**O que se pede**
Em que ano Rita Lee foi presa, segundo o texto sobre Rita Lee?

**Texto de origem**
########

Rita Lee – a prisioneira das canções

Manuel Pires da Rocha

Rita Lee chegou a ser presa pela ditadura militar brasileira

No Brasil de 1976 – o ano em que Rita Lee foi presa – por cá cantava-se Tanto Mar, a homenagem musical-poética de Chico Buarque à Revolução de Abril. Por lá, a ditadura militar duraria ainda uma década inteira, cobrindo toda a sociedade brasileira com o seu manto de repressão. É dos livros, porém – e tal decorre da realidade que traduzem –, que a repressão fascista é incapaz de tolher a resistência e o avanço antifascistas, seja em que domínio for, e a música não é excepção.

########

**Dados do exercício**
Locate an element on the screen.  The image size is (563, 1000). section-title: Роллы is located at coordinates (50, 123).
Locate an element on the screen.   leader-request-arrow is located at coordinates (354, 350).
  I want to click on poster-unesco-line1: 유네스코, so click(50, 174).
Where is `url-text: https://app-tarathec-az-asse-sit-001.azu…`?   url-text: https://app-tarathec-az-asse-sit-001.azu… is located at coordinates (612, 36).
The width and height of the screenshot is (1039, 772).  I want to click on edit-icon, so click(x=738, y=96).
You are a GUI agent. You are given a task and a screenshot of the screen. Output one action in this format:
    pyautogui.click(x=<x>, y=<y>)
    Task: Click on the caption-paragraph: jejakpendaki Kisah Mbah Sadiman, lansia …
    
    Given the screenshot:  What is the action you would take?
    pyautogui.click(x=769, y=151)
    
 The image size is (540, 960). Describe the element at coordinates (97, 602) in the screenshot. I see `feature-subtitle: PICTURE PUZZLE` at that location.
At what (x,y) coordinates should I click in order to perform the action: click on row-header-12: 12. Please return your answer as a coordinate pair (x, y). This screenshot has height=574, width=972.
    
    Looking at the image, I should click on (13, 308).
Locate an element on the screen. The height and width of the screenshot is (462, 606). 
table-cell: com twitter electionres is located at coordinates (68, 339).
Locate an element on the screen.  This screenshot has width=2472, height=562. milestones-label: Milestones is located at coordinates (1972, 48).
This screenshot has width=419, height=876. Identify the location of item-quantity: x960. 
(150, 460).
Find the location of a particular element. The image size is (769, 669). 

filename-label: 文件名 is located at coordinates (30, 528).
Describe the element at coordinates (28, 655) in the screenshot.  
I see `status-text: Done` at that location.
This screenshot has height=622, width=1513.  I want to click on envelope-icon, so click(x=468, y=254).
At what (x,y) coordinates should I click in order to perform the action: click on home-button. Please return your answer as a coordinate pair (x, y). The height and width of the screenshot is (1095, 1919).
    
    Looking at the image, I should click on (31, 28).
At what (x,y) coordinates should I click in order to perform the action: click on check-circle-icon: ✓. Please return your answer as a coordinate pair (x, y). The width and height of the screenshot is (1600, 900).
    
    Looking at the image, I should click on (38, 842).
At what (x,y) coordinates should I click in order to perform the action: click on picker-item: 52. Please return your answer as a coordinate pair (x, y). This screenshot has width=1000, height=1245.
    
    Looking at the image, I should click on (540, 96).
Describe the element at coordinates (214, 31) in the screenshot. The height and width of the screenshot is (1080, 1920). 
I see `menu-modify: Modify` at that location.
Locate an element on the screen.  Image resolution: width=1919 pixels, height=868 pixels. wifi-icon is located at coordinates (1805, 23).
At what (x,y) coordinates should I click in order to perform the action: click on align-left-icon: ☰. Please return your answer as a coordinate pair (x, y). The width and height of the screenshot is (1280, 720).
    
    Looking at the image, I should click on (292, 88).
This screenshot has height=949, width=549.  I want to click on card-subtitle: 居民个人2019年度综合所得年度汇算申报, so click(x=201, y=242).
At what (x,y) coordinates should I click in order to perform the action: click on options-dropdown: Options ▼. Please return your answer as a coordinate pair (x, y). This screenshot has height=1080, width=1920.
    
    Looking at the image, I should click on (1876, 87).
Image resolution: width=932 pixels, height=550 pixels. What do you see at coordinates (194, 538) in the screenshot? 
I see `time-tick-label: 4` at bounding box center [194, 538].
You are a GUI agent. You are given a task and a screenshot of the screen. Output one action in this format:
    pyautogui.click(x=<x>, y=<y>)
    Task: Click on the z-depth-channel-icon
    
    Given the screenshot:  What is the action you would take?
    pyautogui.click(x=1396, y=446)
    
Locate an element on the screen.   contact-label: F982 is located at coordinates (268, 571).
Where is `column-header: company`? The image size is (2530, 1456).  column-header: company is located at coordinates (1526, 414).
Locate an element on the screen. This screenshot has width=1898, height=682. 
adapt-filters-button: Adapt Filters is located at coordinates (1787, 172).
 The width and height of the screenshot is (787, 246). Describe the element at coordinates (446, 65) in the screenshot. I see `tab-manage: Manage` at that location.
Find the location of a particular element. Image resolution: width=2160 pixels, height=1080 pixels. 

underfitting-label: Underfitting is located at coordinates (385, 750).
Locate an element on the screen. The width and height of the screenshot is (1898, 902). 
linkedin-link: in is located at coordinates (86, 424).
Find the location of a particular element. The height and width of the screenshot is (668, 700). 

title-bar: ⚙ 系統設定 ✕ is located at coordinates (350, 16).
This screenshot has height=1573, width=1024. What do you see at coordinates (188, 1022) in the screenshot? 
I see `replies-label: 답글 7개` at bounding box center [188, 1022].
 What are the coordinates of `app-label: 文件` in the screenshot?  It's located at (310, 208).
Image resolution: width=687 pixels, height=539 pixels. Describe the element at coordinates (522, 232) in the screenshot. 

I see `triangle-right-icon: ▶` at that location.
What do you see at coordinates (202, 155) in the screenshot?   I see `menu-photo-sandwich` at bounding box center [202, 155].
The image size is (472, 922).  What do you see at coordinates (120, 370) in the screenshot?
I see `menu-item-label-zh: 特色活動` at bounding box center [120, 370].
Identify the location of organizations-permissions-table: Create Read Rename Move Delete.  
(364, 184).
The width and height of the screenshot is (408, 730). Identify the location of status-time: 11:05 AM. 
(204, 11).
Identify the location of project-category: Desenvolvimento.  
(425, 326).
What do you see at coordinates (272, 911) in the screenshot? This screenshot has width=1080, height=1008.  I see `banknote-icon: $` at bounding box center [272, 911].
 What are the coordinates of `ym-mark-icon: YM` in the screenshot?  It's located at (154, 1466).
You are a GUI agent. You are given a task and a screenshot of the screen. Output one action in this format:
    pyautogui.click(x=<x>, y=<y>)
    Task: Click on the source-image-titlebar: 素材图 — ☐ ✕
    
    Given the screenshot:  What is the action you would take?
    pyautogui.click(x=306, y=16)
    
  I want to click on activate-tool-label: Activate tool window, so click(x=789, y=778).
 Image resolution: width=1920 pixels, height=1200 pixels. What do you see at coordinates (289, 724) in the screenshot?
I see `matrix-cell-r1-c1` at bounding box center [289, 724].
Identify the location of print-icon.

########

**Resposta ao exercício**
Rita Lee foi presa em 1976.